EXERCISE DETAILS => Pick up the passage about baking coffee and Irish cream cupcakes for St. Patrick's Day right after its last sentence and carry it on.

SOURCE PASSAGE =>
Now I am not in any way Irish, but growing up my mom would always do something to celebrate St. Patrick’s Day. We’d have green eggs and ham and she’d always add green food coloring to the milk and tell us that the Leprechaun came to visit. Now that I am older and no longer live at home, we don’t really do anything like that but with St. Patrick’s Day quickly approaching, I thought I would make a dessert for the occasion. In an effort to avoid eating all of what I made, I figured that I should probably make something that was easy to give away so I decided to make some cupcakes. When trying to determine what flavor to make I thought to myself “I love a hot cup of coffee with a splash of Irish cream so why not make that into a dessert?” The results were delicious.

DATA =>
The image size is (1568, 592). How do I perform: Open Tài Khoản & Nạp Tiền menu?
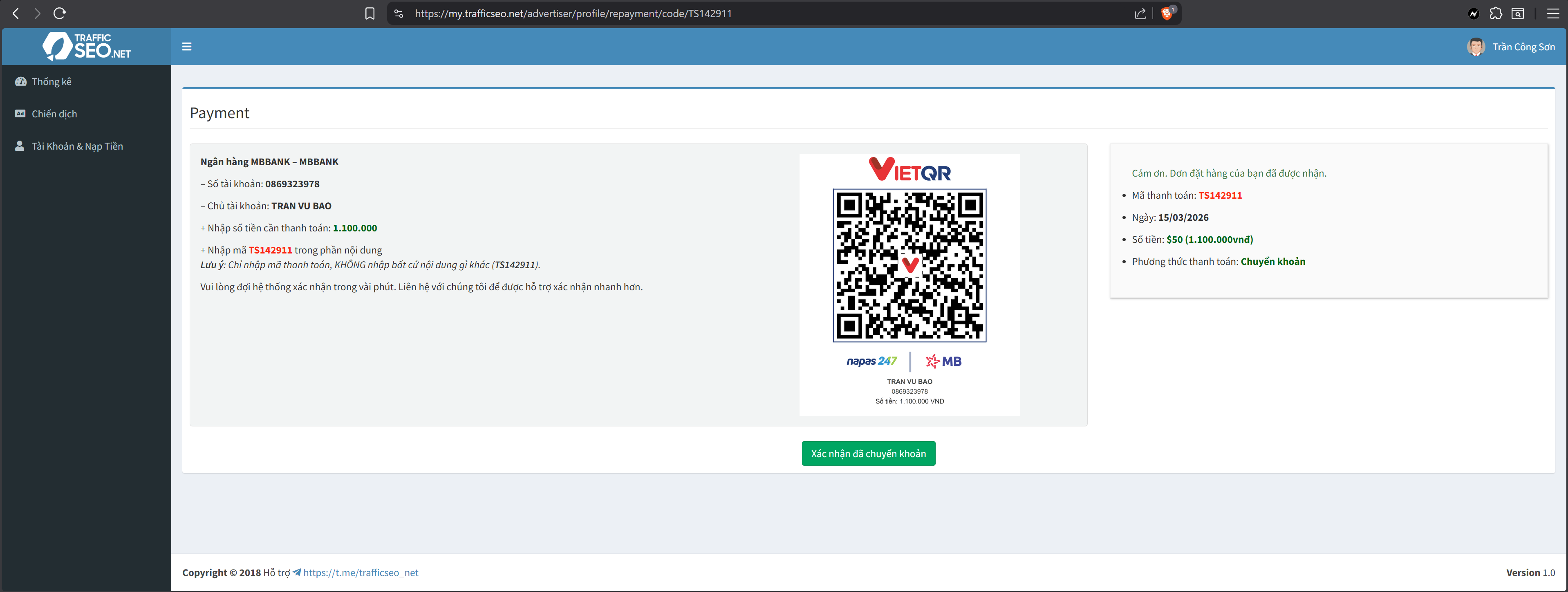(x=77, y=146)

RESULT =>
Irish Cream Cupcakes with Coffee FrostingPrint Recipe
- 1 package super moist yellow cake
- 1 (3.4 ounce) package chocolate pudding mix
- 3 eggs
- 3/4 cup Irish cream (you can use any brand)
- 1/3 cup vegetable oil
- 1 teaspoon vanilla
- 1 stick unsalted butter, softened
- 1 pound powdered sugar
- 1 tablespoon milk
- 3 tablespoons strong coffee
Preheat oven to 325 degrees.
Sift together cake and pudding mix. Whisk in remaining ingredients until smooth. Mixture will be somewhat thick.
Line a cupcake pan with liners. Fill liners 2/3 full of cupcake mixture.
Bake for 20-25 minutes or until toothpick inserted in the middle of cupcakes comes out clean. Cool completely.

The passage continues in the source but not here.